Instruction> Pull out each line of the items below that contains the string "point".

Word and element location data:
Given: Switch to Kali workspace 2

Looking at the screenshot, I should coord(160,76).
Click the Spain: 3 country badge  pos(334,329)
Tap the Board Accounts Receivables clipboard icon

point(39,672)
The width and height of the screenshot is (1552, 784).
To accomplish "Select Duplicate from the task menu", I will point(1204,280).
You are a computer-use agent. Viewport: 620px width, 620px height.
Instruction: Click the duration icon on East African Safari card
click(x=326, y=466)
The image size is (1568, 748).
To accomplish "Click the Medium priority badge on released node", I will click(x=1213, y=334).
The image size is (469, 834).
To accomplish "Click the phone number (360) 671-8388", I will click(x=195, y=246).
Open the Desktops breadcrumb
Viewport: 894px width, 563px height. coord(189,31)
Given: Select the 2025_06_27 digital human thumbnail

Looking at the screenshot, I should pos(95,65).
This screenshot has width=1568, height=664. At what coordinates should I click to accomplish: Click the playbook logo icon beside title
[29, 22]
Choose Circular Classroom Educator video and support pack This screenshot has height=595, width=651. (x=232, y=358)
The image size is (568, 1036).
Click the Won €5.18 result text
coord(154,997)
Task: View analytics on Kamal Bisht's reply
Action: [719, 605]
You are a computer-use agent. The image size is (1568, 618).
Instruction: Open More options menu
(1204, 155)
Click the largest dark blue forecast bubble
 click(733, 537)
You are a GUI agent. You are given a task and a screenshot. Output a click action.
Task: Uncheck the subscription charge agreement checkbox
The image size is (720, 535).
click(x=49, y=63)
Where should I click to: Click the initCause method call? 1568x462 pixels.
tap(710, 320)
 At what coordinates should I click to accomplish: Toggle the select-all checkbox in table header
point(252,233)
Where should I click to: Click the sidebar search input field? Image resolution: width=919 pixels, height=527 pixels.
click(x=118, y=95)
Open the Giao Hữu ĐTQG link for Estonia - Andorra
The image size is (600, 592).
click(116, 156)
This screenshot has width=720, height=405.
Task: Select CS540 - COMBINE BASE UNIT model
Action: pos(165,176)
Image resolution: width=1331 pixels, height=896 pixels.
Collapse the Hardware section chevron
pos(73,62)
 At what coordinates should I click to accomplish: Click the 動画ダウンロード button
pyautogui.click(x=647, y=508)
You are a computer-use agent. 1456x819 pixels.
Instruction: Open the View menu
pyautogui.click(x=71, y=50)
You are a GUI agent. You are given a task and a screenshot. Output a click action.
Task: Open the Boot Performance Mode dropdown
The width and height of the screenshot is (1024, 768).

The output>
point(39,672)
To accomplish "Select Duplicate from the task menu", I will point(1204,280).
point(252,233)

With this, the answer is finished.